Stored data entries
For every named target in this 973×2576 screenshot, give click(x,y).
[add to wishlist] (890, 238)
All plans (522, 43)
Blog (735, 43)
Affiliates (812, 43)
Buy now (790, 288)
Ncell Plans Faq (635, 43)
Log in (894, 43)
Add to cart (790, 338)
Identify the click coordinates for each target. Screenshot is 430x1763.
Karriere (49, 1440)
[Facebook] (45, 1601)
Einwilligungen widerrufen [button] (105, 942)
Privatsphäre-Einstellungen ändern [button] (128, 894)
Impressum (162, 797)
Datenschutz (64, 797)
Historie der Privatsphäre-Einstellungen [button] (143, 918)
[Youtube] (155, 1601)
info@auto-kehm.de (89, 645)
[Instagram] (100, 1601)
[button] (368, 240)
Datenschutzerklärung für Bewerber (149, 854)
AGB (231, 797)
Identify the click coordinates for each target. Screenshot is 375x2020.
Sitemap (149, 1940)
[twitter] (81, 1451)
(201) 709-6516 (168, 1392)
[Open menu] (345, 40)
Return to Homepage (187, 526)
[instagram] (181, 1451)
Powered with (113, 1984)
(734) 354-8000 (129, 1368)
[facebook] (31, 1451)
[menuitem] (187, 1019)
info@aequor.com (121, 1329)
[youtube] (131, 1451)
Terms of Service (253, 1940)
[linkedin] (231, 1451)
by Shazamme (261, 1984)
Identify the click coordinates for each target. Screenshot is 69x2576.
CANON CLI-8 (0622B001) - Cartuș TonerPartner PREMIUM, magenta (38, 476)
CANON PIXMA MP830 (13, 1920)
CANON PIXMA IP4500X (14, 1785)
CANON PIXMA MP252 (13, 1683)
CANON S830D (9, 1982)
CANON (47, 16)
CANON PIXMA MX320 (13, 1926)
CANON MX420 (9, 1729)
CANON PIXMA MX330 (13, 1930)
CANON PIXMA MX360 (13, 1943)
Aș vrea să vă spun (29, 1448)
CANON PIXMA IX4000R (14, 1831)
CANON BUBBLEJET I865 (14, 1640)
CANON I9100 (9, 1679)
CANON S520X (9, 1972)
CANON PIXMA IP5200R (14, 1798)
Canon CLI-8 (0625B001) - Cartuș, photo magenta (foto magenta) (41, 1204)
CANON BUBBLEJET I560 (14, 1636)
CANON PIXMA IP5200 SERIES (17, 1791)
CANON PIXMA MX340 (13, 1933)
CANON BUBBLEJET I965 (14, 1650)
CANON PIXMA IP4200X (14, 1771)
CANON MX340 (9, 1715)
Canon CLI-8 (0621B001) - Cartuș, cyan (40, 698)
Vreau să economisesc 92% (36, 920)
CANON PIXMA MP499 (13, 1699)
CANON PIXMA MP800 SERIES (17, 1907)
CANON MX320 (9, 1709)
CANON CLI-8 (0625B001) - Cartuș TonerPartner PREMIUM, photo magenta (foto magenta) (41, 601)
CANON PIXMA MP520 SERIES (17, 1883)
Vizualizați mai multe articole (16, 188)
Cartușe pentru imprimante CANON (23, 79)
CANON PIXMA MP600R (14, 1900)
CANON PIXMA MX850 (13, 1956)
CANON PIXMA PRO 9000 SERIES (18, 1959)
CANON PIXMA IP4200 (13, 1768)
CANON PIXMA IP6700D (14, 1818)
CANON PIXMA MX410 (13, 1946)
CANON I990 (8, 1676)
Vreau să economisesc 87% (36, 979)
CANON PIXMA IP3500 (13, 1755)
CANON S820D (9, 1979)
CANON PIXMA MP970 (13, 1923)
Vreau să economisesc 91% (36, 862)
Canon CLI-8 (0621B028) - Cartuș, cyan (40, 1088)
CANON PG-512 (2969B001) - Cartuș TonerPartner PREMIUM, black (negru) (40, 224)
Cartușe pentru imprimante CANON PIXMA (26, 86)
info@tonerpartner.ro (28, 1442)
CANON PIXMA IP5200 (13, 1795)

Task item
Among the entries above, find every line holding "button" and copy it.

Answer box
Einwilligungen widerrufen [button] (105, 942)
Privatsphäre-Einstellungen ändern [button] (128, 894)
Historie der Privatsphäre-Einstellungen [button] (143, 918)
[button] (368, 240)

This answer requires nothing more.